Day 2 - Presentation Day

Today, I have a presentation in front of many of my peers. I have a shirt and tie on that I assume match. I found out once I got to school that my tie was crooked. Other than this I didn’t receive much feedback and things went really well. My students performed well for the tours they give, and all of my interactions with fellow teachers seemed to be well received. So far the lack of mirrors is not holding me back.

 I wanted to touch on a little more on why I am without mirrors this month. What do we most often look for in the mirror? Outside of the sixteen year old boy getting ready for his first date, we rarely stand in front of the mirror and get ourselves excited and pumped up about what we see. Often, we are going to the mirror image that everyone sees every day to look for imperfections. Now granted, we are going to the mirror to fix that hair that is sticking up or the collar that is accidentally popped or to confirm that our outfit does in fact match. The mirror has become a place to look for the negative in our physical appearance. In my routine, that would mean I would start the day and end the day by looking for what is wrong with me. The hypocrisy of the whole system became clear not too long ago. I want to be defined by what the Bible tells me I am and not by what the world is conforming me to be. The hypothesis becomes this: Every time I look in the mirror I look for something to change so I conform to the world’s standards of physical appearance, so if I stop looking in the mirror and continue seeking for the way God sees me, I should be left at the end of the month with a better idea of how God sees me and thus a better understanding of my relationship with God. Let the experiment begin!

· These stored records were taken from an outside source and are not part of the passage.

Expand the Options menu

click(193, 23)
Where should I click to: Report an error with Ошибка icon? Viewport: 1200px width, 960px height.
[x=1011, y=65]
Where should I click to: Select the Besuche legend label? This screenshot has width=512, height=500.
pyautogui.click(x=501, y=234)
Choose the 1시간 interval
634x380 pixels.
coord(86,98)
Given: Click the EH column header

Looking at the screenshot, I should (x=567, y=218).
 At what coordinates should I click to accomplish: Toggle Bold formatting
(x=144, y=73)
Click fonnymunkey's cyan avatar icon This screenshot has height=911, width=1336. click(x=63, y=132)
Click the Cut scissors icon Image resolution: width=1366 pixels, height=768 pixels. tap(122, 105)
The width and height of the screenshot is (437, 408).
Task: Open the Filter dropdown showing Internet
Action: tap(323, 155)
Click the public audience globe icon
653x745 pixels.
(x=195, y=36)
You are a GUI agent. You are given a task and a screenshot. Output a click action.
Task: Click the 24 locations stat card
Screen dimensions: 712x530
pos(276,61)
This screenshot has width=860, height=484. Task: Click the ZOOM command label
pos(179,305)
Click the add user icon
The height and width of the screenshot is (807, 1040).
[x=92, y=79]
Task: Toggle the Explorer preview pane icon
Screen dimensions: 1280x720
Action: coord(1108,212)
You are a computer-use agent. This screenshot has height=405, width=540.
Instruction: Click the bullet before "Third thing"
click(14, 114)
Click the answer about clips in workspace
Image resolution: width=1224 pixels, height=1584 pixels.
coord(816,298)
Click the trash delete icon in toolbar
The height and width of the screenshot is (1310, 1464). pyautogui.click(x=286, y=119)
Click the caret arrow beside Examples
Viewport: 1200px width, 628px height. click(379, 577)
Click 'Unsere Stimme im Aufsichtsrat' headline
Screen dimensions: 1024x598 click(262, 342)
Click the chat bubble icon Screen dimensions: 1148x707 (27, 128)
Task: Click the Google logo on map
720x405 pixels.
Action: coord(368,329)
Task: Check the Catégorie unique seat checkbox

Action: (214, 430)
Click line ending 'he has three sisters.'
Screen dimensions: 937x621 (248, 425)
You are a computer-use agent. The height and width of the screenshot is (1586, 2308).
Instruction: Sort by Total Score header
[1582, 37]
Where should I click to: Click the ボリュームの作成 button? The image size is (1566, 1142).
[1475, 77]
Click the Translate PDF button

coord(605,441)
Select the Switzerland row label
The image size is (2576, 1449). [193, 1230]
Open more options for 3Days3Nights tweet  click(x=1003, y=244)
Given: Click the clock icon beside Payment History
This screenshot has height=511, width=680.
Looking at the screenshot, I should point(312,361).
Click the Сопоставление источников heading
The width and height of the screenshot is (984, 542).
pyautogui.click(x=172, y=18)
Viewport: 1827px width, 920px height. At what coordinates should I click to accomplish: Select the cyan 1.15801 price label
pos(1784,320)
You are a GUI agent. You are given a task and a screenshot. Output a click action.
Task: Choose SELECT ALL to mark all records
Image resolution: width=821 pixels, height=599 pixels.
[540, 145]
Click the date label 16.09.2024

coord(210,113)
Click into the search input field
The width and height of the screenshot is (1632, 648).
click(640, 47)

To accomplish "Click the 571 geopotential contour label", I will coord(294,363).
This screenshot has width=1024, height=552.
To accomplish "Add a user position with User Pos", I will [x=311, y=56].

Day 1 - Let's Get This Started

Support in any endeavor is key to success. In my first day, I found that once again my wife would be my greatest support. Brandi has encouraged me in projects ranging from hand delivering free hot dogs in trailer parks to New Orleans mission trips on our anniversary. After dodging mirrors in the morning, I came home after work to find all of our mirrors covered with fantastic drawings from our three kids. Now instead of looking in the mirror and seeing myself, I see a swirly road, an all green rainbow, or a “we love daddy” quote.  I love my family.

PreFast Preparation

I have often fasted food, but I have never fasted mirrors, so I thought I should practice. I am a little geeky in that regard. I found out that the temptation to look in a mirror was not great, but one could easily find themselves accidentally looking in a mirror because it is so routine and mirrors are everywhere. I found that I am in front of a mirror when I brush my teeth, floss, or shave. When I use the half bathroom downstairs, there is a mirror you can’t help but look in. While I am driving to work, I found my self looking in the rear view mirror—just to see what I look like before I head in to work. Then at work, I used the restroom and was bombarded again with mirrors. At the end of the day, I see all of the same mirrors from my dresser to the restroom.  I think the hardest thing about not looking in mirrors is going to be accidentally running into myself face to face. I don’t consider myself vain, but I do apparently look in a lot of mirrors everyday.